36. Ms Bretherton was right to emphasise the importance of acting proportionally and not arbitrarily. It is important that tribunals guard against this risk, especially in cases where the benefit of treatment may be minimal or only visible on a long-term view. There is an approach that I have recommended before to avoid those risks. It is to identify precisely what form of treatment is available and what benefit it is having. Doing so ensures that the tribunal focuses on the issues and does not reason by reference to broad general statements. That is exactly what the responsible clinician and the nurse did in their evidence. The tribunal relied on that evidence and was entitled to do so.

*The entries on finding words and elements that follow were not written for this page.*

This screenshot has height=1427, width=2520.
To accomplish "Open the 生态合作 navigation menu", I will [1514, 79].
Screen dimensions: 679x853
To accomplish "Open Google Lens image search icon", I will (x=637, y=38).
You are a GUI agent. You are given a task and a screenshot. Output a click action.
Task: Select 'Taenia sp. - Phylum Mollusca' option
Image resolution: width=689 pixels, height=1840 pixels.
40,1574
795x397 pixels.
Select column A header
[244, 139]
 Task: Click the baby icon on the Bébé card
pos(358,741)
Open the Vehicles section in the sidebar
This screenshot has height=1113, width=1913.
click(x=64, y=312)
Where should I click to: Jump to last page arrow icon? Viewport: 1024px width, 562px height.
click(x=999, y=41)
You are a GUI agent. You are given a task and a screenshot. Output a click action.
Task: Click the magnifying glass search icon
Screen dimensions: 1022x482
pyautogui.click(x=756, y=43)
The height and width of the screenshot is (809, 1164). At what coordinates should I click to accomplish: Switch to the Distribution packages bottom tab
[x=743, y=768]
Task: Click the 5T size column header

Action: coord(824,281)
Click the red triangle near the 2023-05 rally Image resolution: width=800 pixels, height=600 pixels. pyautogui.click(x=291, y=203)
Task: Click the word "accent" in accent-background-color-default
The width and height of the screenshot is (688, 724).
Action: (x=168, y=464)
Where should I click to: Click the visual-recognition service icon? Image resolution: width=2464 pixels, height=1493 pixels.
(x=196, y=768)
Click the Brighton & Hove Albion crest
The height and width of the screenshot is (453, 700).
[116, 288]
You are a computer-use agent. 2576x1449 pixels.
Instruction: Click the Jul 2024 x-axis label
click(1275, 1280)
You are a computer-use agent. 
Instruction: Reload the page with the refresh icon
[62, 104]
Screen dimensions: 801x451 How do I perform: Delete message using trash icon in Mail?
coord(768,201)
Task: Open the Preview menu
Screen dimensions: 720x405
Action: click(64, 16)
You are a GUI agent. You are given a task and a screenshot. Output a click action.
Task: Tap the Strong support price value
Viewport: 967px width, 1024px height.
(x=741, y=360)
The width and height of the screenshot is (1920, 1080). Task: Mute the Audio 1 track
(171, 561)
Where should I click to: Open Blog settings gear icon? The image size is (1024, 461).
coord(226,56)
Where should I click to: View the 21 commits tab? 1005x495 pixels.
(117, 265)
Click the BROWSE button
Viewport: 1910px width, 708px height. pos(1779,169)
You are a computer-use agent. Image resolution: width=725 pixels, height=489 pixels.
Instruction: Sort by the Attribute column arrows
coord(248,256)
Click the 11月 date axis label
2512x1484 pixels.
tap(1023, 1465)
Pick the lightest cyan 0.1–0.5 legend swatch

37. Protection – The tribunal found that detention was necessary for the protection of the patient and the public. Section 72(b)(ii) is framed in the alternative: either protection of the patient or protection of the public will suffice. I accept in general terms Ms Bretherton’s criticisms of the way the tribunal dealt with the patient’s own protection, although I suspect that it is based on an assumption that retaliation would only arise in response to the patient attempting to explain his religious beliefs. It is more likely that the response would arise from a physical attack and could well be defensive rather than criminal. But putting that aside, the tribunal was entitled to find that others would be at significant risk from violence. As I have said, there was evidence that the patient would not comply with medication if he were discharged, there was evidence of deterioration if medication stopped, and the tribunal found that his aggression was triggered by his delusions and not by the circumstances of his detention and treatment. There was evidence to support those findings and, once made, it followed that there would be a risk to others if the patient were discharged.
38. In short, on the application of the statutory criteria, I accept Mr Marchant’s argument and reject Ms Bretherton’s. My analysis would have been the same had I applied the human rights approach presented by Ms Bretherton. Essentially, her argument failed because it was founded on an approach to the tribunal’s findings of fact that was not supported by the evidence.